Source records:
•••••
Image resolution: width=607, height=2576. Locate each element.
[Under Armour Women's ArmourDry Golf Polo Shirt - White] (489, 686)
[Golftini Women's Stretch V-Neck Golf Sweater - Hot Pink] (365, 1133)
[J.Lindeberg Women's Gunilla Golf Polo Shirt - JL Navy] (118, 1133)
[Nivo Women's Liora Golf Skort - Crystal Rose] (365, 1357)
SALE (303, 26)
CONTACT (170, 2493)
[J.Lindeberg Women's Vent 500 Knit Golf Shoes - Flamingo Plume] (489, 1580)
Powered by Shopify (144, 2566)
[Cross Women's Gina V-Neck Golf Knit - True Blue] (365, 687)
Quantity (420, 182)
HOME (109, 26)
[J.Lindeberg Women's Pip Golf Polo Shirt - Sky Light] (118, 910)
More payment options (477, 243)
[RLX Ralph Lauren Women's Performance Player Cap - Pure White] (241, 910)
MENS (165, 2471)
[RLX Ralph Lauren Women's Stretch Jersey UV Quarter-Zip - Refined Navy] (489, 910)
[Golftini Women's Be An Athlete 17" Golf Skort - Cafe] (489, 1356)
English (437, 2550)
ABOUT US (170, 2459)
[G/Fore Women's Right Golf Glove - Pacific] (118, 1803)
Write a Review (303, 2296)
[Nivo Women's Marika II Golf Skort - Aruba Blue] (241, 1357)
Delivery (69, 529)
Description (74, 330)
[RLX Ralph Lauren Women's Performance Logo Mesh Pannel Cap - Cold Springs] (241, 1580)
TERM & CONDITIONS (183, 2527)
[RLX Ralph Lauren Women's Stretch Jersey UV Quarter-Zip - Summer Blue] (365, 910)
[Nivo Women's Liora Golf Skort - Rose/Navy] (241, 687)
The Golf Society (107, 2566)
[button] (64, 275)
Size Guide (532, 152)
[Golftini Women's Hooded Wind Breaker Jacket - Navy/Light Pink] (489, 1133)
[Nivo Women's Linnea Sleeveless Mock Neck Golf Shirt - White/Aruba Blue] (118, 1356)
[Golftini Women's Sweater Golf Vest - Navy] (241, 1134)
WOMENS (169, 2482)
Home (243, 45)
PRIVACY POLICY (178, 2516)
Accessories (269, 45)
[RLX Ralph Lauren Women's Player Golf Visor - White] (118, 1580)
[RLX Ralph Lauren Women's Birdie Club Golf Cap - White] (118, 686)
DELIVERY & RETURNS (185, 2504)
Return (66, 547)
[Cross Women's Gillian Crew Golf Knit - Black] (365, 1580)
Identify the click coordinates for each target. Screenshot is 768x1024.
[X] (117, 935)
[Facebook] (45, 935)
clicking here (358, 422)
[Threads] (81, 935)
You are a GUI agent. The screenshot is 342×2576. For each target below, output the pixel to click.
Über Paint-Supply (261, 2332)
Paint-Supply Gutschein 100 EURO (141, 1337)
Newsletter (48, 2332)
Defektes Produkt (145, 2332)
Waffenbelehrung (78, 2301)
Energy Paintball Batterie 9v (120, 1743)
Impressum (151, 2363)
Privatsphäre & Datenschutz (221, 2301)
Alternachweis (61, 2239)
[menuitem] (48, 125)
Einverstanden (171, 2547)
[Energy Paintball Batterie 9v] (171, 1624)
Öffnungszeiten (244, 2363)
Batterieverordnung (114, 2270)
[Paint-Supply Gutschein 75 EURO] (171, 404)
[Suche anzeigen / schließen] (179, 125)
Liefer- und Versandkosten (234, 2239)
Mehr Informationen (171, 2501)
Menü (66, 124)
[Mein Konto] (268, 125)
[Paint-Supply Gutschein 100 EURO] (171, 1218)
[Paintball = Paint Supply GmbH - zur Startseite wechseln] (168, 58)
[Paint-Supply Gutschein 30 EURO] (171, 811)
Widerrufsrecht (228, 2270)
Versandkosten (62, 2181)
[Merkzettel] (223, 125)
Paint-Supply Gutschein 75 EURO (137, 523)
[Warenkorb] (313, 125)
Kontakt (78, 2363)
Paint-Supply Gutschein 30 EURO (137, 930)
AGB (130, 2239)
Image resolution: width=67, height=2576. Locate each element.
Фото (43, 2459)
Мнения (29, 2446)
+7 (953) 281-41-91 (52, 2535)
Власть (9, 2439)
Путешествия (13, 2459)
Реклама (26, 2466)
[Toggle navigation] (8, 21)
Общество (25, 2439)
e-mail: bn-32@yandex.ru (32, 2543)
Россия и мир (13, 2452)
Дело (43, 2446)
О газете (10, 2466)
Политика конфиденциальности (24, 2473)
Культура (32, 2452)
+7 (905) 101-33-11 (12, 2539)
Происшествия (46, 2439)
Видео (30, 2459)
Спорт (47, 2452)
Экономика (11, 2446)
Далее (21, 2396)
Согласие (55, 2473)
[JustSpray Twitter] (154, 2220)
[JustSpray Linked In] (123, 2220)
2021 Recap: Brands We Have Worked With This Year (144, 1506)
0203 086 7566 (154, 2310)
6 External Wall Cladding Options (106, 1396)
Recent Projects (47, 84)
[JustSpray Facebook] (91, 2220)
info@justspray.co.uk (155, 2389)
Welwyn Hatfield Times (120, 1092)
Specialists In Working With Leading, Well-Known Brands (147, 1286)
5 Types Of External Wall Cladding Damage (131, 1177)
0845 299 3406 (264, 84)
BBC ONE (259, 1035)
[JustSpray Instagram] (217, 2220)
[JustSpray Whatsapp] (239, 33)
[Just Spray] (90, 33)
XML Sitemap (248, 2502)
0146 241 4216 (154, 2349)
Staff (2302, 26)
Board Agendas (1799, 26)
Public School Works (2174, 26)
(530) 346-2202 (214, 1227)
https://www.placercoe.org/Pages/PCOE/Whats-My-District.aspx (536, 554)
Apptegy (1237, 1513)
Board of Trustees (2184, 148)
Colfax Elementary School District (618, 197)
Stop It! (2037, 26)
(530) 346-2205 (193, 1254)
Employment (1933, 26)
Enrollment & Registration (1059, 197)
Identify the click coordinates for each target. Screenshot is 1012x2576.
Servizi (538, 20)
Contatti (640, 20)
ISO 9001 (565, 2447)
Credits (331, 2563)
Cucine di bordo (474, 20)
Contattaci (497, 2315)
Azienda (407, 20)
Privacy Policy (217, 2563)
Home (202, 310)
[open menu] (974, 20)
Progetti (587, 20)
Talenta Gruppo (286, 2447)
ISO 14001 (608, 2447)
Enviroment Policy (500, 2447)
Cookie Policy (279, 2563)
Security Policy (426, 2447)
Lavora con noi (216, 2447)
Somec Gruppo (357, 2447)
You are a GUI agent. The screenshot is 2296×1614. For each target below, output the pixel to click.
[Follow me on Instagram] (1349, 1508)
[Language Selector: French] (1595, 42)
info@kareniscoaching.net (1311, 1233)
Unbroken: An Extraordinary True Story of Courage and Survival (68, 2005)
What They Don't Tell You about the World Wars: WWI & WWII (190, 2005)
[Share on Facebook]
•••••
In the records above, find each line that mentions the word "coordinates", and copy it.

Identify the click coordinates for each target. Screenshot is 768x1024.
Identify the click coordinates for each target. Screenshot is 1012x2576.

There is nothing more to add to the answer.